Tak Sambat

Nuel Lubis
Chapter #8

Ngendap ing Istora Senayan

"Don't worry too much. God doesn't promise the sky will always be blue, but He promises to always be with you who rely on Him."

Akhirnya hari ini Arik tidak perlu menemani ayahnya. Bukan, bukan karena Pak Andi mendadak berubah pikiran. Hari ini memang rencananya Arik harus menemani Pak Andi untuk menyelesaikan urusan terkait pembentukan PT SSS tersebut (lihat bab 12, yah, untuk tahu kepanjangannya). Batal rencananya tersebut, karena ada salah seorang dari keluarga besar Pak Andi yang meninggal. Innalillahi

Dengan berbekal uang saku yang ditabung Arik (sampai rela tidak merokok berminggu-minggu), dua jam setelah orangtuanya pergi ke rumah duka, Arik mengeluarkan motor matic dari garasi. Arik sudah rapi dengan kemeja kotak-kotak merah-putih (macam jersey tim nasional Kroasia) dan celana bahan berwarna hitam. Sepatunya yang semi pantofel. Arik berencana untuk mengunjungi sebuah job fair yang diselenggarakan di Istora Senayan. Selepas dari Istora Senayan, Arik juga memiliki rencana ke mal yang berada di samping Istora Senayan. fX Sudirman, maksud saya (selaku author). Ada film yang mau ditonton Arik, selain ingin melihat langsung penampakan suatu tempat yang bernama JK Group Ballroom.

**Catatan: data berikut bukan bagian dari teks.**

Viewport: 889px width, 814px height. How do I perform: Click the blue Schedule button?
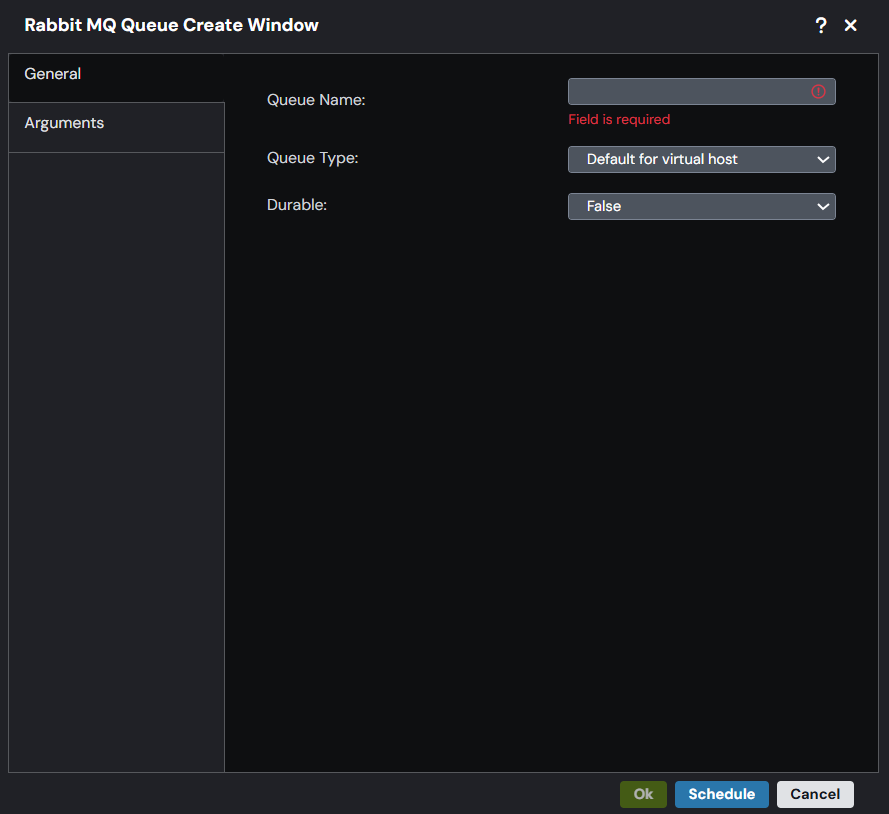[721, 794]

Oke, pintu depan sudah dikunci. Listrik rumah sudah dimatikan. Arik menggembok pagar rumah. Tentang sarapan, ah, itu gampang. Arik bisa sarapan di Gelora Bung Karno. Ada semacam foodcourt yang berada di sekitar stadion. Kata Sukro, bubur ayam di sana lumayan enak. Nanti Arik mau coba mencari penjual bubur ayam yang menurut Sukro enak itu. Awas saja jika tak enak. Kalau bertemu Sukro nanti, mau Arik jitak kepala Sukro. 

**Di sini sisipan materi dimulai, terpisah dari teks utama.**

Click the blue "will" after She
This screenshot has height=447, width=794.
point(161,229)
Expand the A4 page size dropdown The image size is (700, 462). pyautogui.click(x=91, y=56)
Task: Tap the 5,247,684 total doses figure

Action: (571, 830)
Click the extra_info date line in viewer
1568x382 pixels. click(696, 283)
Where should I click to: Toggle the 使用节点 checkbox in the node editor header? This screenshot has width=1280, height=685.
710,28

Sebelum menyetarter motornya, Arik baca dulu. Semoga seharian ini tidak menemui malapetaka, khususnya yang bernama Pak Andi Sutiawan. Iya, Arik berharap tidak bertemu mobil Kijang berwarna biru, yang sudah berada di garasi rumah Arik sejak Arik masih pelajar sekolah dasar. 

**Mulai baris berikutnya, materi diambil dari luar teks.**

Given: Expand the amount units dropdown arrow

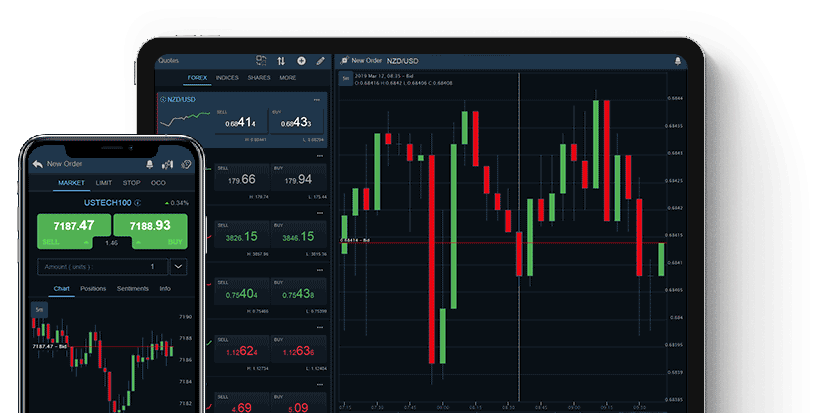Looking at the screenshot, I should click(178, 267).
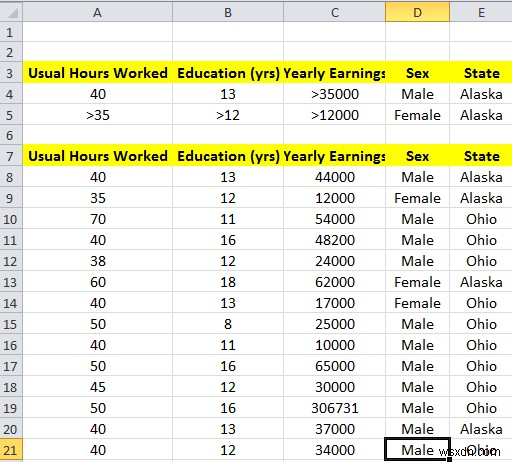Viewport: 512px width, 462px height.
Task: Select column C header
Action: (x=335, y=12)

Barulah setelah baca doa (dan baca status-status Facebook teman-teman daringnya, yang salah satunya kalimat keren paling atas tersebut), Arik langsung mengegas motornya. Arik memang pengendara yang handal. Ia pun tak buta jalan. Kelebihan lainnya adalah tidak buta map. Tahu saja Arik titik-titik mana saja yang tidak terkena macet, juga titik mana yang bersih dari polisi yang aktif mencari mangsa demi mengisi isi dompet. 

Memang Arik tidak buta jalan. Omong-omong, ini Jakarta, woy. Ada saja hal-hal yang membuat satu ruas jalan menjadi macet. Hanya karena ada seorang nenek yang mau menyeberang sembari membawa cucu-cucunya, jalanan menjadi macet. Alhasil, yang tadi berangkat dari rumah pukul 07:15, Arik baru tiba di Istora Senayan pada pukul 09:30. Kebetulan job fair-nya dimulai pada pukul 10 tepat (telat sedikit sebetulnya). Sisa waktu itu dimanfaatkan Arik untuk makan bubur ayam dari tukang bubur ayam yang mangkal di sekitar Istora Senayan. 

"Wis tok, enake bubur ayam si abang iki," seru Arik dengan napas terengah-engah, lalu segera meminta si tukang bubur ayam sebotol teh. 

Si tukang bubur ayam tertawa terbahak-bahak. 

Arik pun turut tertawa. Jika Stella berada di sini, perempuan itu pasti menertawakan ekspresi Arik. Sudah kepedasan karena kebanyakan ambil sambal, eh, mudah saja dibuat tertawa oleh seorang penjual bubur ayam setempat. 

"Mau lamar kerja, Bang?" tanya si tukang bubur ayam yang kelihatannya sebaya dengan Arik. 

Arik hanya mengangguk, tersenyum. 

"Saya juga, sih." kata si tukang bubur ayam lagi.